「どさん子ラーメン」は今…… 急成長から衰退までの経緯と復活のシナリオに迫る

 かつて一世を風靡(ふうび)しながらも、時代の流れに抗しきれず、いつの間にか衰退していった飲食チェーンは多い。札幌みそラーメンを全国に広めた「どさん子ラーメン」もそうしたチェーンの1つだ。

 最盛期の1970年代には1200店以上を全国に展開していたという。現在は姉妹ブランド「らーめん みそ膳」(29店)、「らー麺 藤平」(9店)なども合わせれば、194店が盛業中であり、6分の1くらいにまで減ってしまった(2019年5月26日現在)。

 しかし、どさん子ラーメンは14年から始まったリブランディングプロジェクトにより再構築を目指している。海外に再進出してパリとロサンゼルスに出店するなど、次の50年を見据えた捲土重来(けんどちょうらい)を期している。

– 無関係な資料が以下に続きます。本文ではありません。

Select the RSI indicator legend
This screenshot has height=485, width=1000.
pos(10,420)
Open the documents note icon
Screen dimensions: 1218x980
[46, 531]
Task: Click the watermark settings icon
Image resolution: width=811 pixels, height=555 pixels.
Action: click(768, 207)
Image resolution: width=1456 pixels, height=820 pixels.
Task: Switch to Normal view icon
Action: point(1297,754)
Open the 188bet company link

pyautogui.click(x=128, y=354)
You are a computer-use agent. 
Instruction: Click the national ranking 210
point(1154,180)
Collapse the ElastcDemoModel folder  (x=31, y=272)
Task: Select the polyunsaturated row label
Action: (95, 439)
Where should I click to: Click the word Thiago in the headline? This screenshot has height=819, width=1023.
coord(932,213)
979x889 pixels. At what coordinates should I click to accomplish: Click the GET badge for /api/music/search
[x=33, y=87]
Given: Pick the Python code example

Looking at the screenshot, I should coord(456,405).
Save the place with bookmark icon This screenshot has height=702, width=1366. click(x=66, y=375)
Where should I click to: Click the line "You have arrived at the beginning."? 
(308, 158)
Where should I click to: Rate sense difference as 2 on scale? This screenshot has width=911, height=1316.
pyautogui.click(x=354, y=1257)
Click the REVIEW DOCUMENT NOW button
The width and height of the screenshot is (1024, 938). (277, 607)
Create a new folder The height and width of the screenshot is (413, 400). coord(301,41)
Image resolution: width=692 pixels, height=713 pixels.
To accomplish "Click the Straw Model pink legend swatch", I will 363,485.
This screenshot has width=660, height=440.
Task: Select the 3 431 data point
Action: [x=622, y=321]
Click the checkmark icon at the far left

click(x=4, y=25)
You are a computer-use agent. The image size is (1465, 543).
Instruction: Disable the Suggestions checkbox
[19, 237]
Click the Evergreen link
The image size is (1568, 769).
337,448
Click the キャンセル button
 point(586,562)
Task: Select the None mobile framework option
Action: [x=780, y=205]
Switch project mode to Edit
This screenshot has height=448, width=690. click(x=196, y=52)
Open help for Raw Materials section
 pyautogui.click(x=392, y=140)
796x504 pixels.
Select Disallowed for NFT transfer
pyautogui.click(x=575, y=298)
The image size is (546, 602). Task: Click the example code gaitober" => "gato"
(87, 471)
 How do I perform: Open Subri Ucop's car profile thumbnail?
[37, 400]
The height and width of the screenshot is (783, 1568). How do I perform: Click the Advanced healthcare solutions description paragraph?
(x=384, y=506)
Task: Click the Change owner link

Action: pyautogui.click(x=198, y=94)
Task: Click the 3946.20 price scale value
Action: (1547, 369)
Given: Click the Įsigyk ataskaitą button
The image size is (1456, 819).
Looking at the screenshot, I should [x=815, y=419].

 どさん子ラーメンはどのようにして全国を制覇したのか。そして、なぜ衰えたのか。復活へのシナリオは実現可能かを調べてみた。

札幌みそラーメンを世に広めた「どさん子ラーメン」

札幌みそラーメンを世に広めた「どさん子ラーメン」

 東京でラーメン専門店は珍しかった

 どさん子ラーメンは61年、東京・墨田区八広にギョーザと中華料理の「つたや 餃子飯店」として創業。ラーメンや長崎チャンポンなどは提供していたが、みそラーメンはなかった。ギョーザのほかには「炒菜肉糸(肉やさいいため)」「炸丸子(肉だんご)」「天津会飯(かに玉丼)」などの中華メニューや、親子丼・カレーライスといった軽食を出す、どこにでもある町中華として営業していた。ラーメン1杯の値段は70円だった。

 創業者の青池保氏は商才に恵まれており、「つたや 餃子飯店」の屋号で、弟子に店の看板やメニューの使用権を認めるのれん分けを行って、数店を展開していたらしい。

 ところが青池氏は、百貨店の物産展で偶然に出合った札幌みそラーメンに魅了された。東京のしょうゆラーメンにはない新しさがあり、日本人の味覚に合ったみそ味のラーメンはヒットするだろうと考えたのだ。当時、東京ではラーメン専門店の数は少なく、個人が営む食堂や町中華がいたる所にあった。一方、北海道では札幌を中心に「みそラーメン専門店」というスタイルが確立しており、人気だった。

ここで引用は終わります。